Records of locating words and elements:
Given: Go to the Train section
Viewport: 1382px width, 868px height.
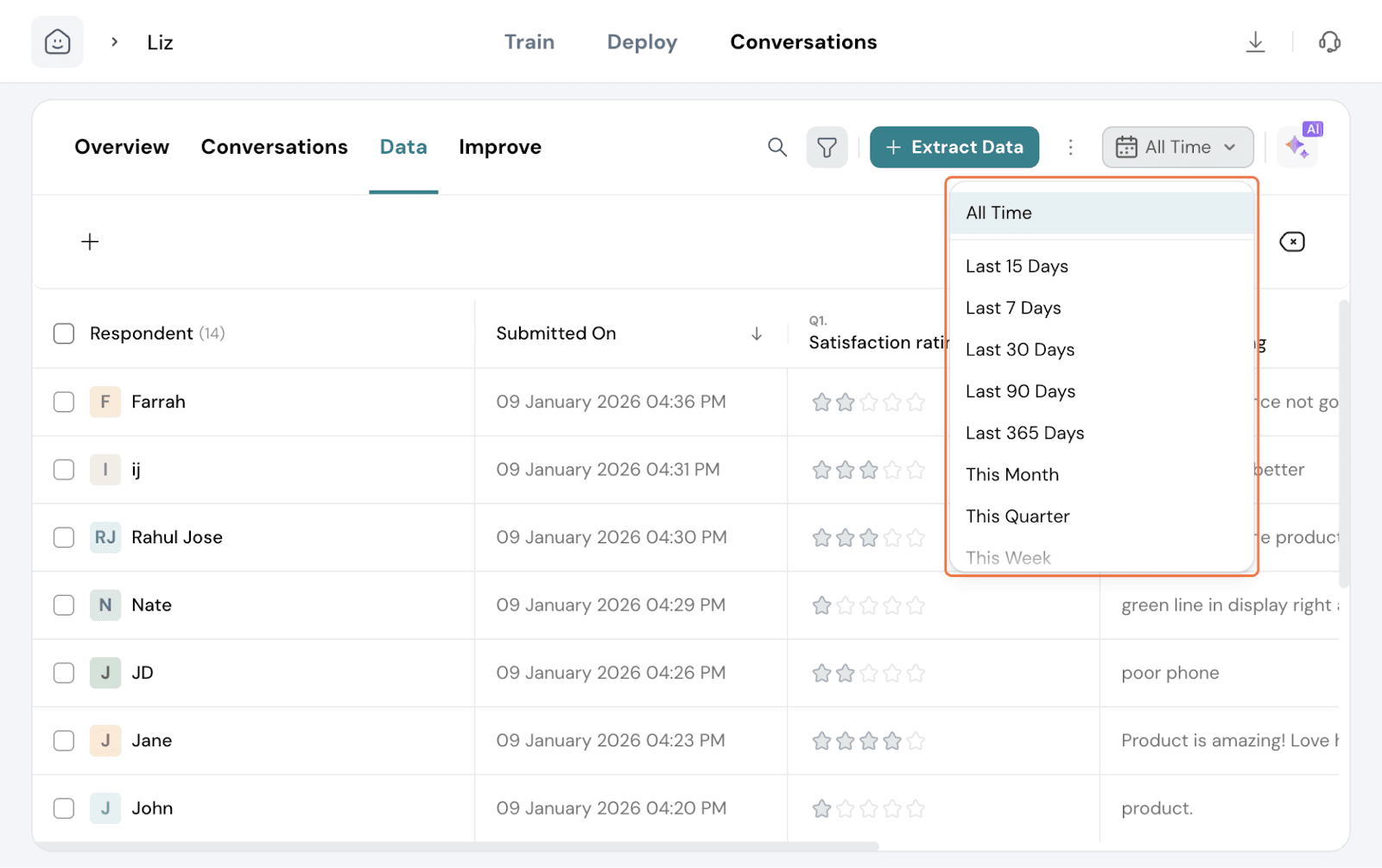Looking at the screenshot, I should tap(529, 42).
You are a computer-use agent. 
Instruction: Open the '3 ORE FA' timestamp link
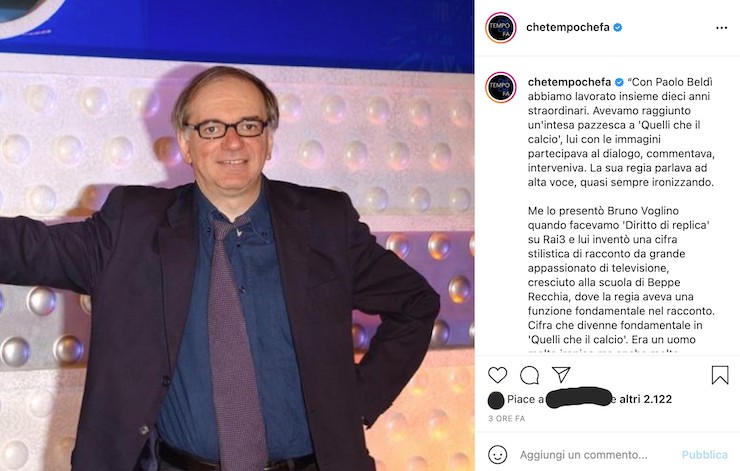coord(506,419)
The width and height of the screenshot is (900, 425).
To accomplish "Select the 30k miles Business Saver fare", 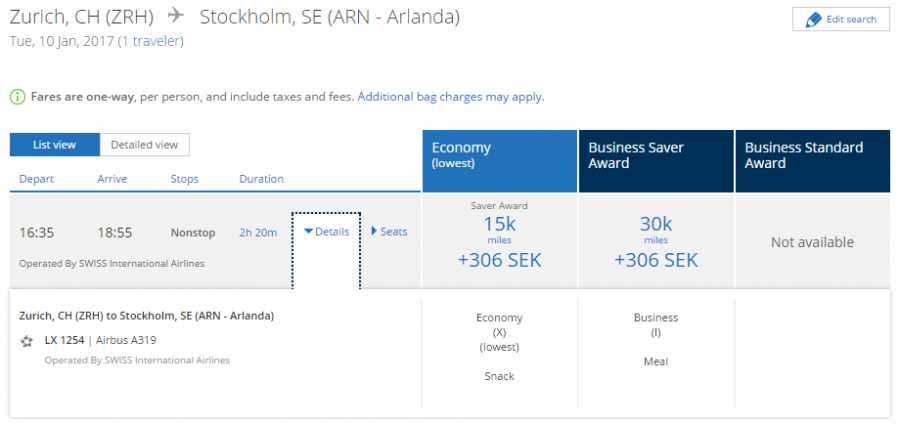I will point(656,242).
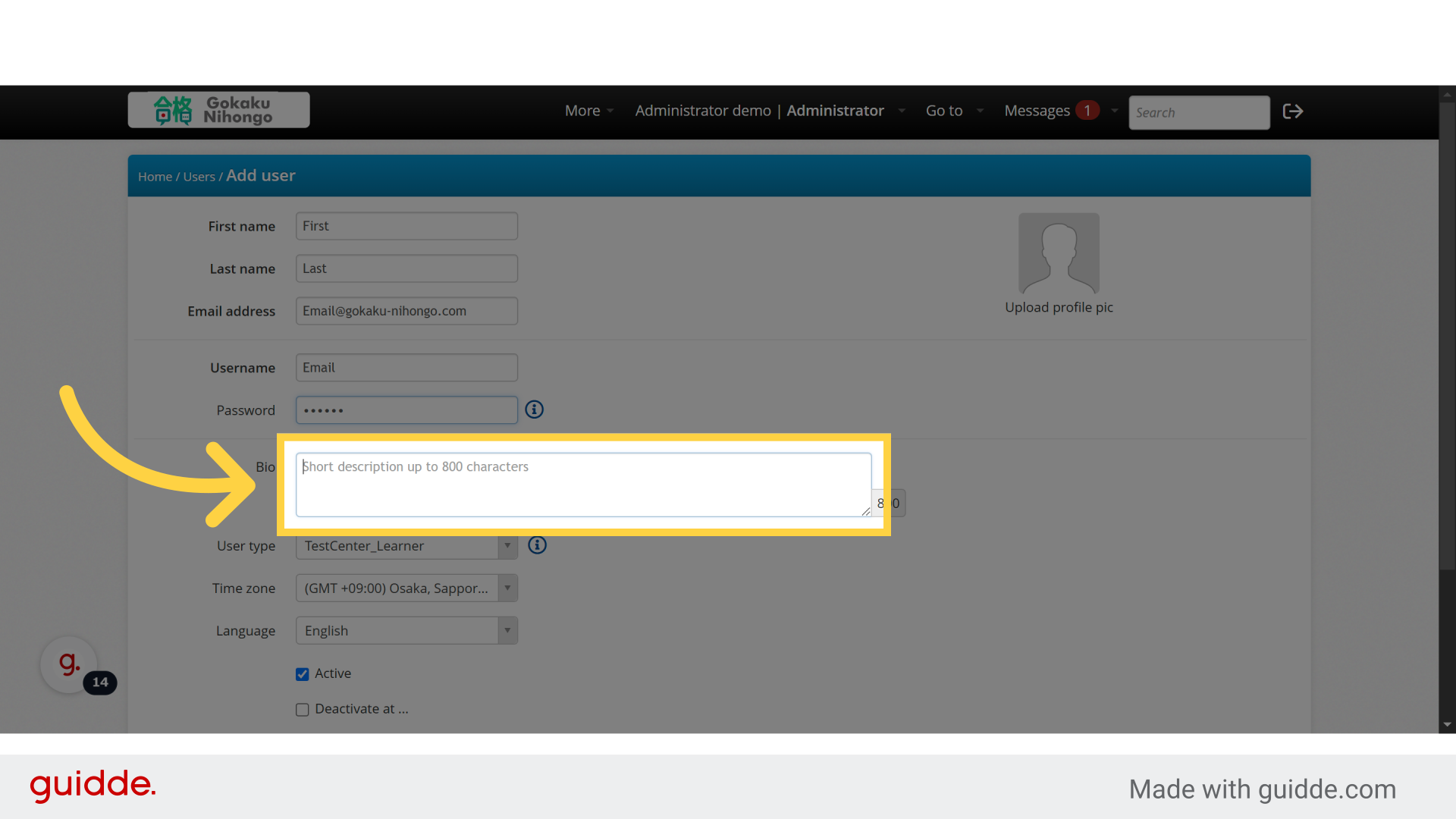Image resolution: width=1456 pixels, height=819 pixels.
Task: Open the User type dropdown
Action: (x=406, y=546)
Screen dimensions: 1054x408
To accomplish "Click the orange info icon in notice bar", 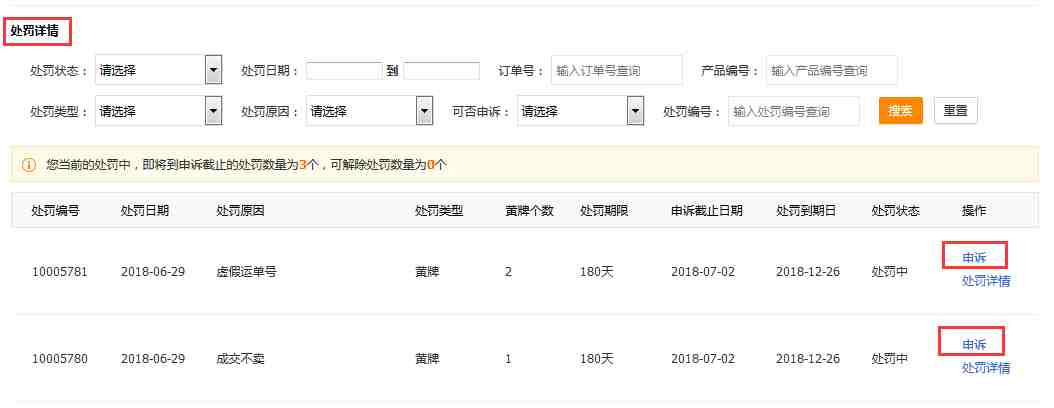I will pyautogui.click(x=29, y=165).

● Work instructions:
Please show each line of the records above that contains the word "Open". Case counts.

● Result for this exercise:
Instruction: Open the '3 ORE FA' timestamp link
Task: Open the User type dropdown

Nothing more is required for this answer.